**Task objective:** Quote the lines from the line holding "Task: Click the 今日盈利 green flag icon" to the very end of the listing, exactly, and no others.
(Beginning of Provided information)
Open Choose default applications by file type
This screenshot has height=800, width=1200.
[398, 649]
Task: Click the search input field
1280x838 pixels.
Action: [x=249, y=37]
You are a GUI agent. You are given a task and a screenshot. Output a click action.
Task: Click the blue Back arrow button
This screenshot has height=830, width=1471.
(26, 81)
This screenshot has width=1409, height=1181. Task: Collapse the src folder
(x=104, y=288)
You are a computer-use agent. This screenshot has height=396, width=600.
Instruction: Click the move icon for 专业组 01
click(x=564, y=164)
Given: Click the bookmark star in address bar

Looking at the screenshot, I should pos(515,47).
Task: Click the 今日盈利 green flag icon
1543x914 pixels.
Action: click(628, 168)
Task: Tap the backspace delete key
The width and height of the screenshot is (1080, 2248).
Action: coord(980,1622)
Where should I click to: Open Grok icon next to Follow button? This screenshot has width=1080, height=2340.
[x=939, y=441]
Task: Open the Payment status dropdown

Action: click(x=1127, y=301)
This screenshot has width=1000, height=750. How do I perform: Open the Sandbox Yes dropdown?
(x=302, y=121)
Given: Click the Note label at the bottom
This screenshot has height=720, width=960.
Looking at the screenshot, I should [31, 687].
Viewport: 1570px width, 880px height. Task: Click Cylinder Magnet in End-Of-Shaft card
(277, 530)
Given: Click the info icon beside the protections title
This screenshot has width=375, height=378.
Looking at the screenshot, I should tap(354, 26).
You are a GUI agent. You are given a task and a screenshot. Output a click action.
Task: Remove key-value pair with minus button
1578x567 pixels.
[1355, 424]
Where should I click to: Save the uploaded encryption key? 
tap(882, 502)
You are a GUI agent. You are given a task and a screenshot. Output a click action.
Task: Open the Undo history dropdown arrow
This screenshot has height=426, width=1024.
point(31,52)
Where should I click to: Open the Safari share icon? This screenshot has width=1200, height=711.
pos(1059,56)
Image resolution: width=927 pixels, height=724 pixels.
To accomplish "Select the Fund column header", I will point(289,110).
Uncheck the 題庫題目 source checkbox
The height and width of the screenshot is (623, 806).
(End of Provided information)
**Result:**
Task: Click the 今日盈利 green flag icon
1543x914 pixels.
Action: click(628, 168)
Task: Tap the backspace delete key
The width and height of the screenshot is (1080, 2248).
Action: coord(980,1622)
Where should I click to: Open Grok icon next to Follow button? This screenshot has width=1080, height=2340.
[x=939, y=441]
Task: Open the Payment status dropdown

Action: click(x=1127, y=301)
This screenshot has width=1000, height=750. How do I perform: Open the Sandbox Yes dropdown?
(x=302, y=121)
Given: Click the Note label at the bottom
This screenshot has height=720, width=960.
Looking at the screenshot, I should [31, 687].
Viewport: 1570px width, 880px height. Task: Click Cylinder Magnet in End-Of-Shaft card
(277, 530)
Given: Click the info icon beside the protections title
This screenshot has width=375, height=378.
Looking at the screenshot, I should tap(354, 26).
You are a GUI agent. You are given a task and a screenshot. Output a click action.
Task: Remove key-value pair with minus button
1578x567 pixels.
[1355, 424]
Where should I click to: Save the uploaded encryption key? 
tap(882, 502)
You are a GUI agent. You are given a task and a screenshot. Output a click action.
Task: Open the Undo history dropdown arrow
This screenshot has height=426, width=1024.
point(31,52)
Where should I click to: Open the Safari share icon? This screenshot has width=1200, height=711.
pos(1059,56)
Image resolution: width=927 pixels, height=724 pixels.
To accomplish "Select the Fund column header", I will point(289,110).
Uncheck the 題庫題目 source checkbox
The height and width of the screenshot is (623, 806).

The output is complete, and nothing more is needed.